Two of the City figures involved in the split capital investment trust debacle escaped disciplinary action yesterday as the latest chapter in the drawn-out affair drew to a close.

Alan Kerr, the former head of investment trusts at Legg Mason Investments, part of the US financial services group, and David Keen, his opposite number at Morley Fund Management, came to an agreement with the Financial Services Authority which ended investigations into their activities.

The FSA, which has investigated the split capital trust sector for three years, said it had agreed to take no disciplinary action against either individual and that in both cases it had not made a finding of regulatory breach. It also said in separate statements that both men had not made any admissions in relation to the case.

Under the terms of the agreement Mr Keen, who retired from Morley in November 2001, gave an undertaking not to apply for approval from the FSA to perform a regulated function within the financial services industry for one year from 22 December. Mr Keen, who is only 53, still has the possibility of renewing his City career in a short time.

Mr Kerr agreed to the same undertaking, although he is already working in an unregulated capacity for Premier Asset Management, one of the 18 fund management groups that last Friday agreed a £194m settlement with the FSA to compensate investors who lost out in split cap trusts that started to collapse in 2000 and 2001.
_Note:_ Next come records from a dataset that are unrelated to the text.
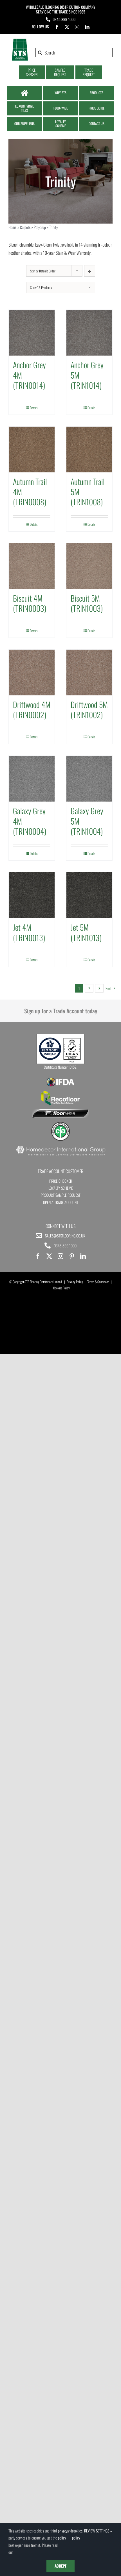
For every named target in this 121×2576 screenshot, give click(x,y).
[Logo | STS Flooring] (19, 40)
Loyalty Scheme (60, 1188)
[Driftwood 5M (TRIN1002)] (89, 672)
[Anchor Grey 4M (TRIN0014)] (32, 333)
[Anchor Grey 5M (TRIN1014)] (89, 333)
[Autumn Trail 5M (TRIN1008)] (89, 449)
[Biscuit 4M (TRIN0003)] (32, 566)
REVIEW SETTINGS (97, 2531)
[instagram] (77, 27)
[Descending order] (89, 271)
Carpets (25, 227)
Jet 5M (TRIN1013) (86, 932)
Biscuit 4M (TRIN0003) (29, 603)
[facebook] (57, 27)
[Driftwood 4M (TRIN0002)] (32, 672)
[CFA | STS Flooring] (60, 1123)
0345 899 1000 (64, 19)
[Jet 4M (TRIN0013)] (32, 895)
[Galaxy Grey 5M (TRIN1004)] (89, 779)
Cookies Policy (61, 1287)
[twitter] (67, 27)
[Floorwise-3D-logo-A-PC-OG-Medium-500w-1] (60, 1111)
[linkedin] (87, 27)
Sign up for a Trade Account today (60, 1011)
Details (33, 407)
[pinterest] (72, 1256)
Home (12, 227)
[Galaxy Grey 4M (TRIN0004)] (32, 779)
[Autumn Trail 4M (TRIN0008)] (32, 449)
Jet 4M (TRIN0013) (29, 932)
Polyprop (40, 227)
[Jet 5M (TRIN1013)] (89, 895)
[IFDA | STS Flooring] (60, 1079)
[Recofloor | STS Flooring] (60, 1092)
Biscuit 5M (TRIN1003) (87, 603)
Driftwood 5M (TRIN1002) (89, 709)
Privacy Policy (75, 1281)
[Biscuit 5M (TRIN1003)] (89, 566)
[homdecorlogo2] (60, 1146)
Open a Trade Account (60, 1202)
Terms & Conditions (98, 1281)
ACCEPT (60, 2566)
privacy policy (62, 2534)
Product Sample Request (60, 1195)
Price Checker (60, 1181)
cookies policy (77, 2534)
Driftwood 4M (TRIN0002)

Mr Kerr has also agreed to withdraw the proceedings he had brought against the FSA under the Financial Services and Markets Tribunal relating to an application he had made for authorisation to work in a regulated capacity.

The FSA's findings relating to Mr Kerr and Mr Keen follow the outcome of two other cases involving individuals caught up in the split caps investigation which were also announced last Friday. Christopher Fishwick, formerly of Aberdeen Asset Management, gave an undertaking not to apply for any regulated or "controlled" functions for seven years, while David "Dotty" Thomas, the former consultant at Brewin Dolphin, has agreed not to apply for regulatory approval in future and is retiring from the industry aged 71.

Mr Thomas had begun proceedings against the FSA under the Financial Services and Markets Tribunal to win approval by the FSA for an application to perform a regulated function. He has agreed to drop the proceedings as part of his settlement.

The split cap case has proved a headache for the FSA, which had been holding out for a much bigger settlement from the firms involved than the £194m it agreed to. There are eight further individuals with FSA investigations outstanding and another four firms yet to reach a financial settlement with the regulator over the question of compensation for investors.